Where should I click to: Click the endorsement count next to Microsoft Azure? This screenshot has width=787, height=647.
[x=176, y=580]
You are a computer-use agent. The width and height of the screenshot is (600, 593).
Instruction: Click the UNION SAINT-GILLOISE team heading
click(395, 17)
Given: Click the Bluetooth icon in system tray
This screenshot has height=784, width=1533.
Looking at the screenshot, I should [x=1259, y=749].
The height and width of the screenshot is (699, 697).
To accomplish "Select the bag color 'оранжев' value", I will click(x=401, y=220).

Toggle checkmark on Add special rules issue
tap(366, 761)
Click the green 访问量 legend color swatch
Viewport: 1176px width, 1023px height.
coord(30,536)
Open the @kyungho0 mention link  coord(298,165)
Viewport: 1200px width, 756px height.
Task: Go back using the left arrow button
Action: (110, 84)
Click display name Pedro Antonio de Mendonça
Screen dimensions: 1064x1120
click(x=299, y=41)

Task statement
Can you update the material starting at the line that contains "Toggle checkmark on Add special rules issue" and ending at the line that contains "coord(30,536)" by swapping "green" for "blue" and leaving everything else unchanged? Return only those lines.

Solution
Toggle checkmark on Add special rules issue
tap(366, 761)
Click the blue 访问量 legend color swatch
Viewport: 1176px width, 1023px height.
coord(30,536)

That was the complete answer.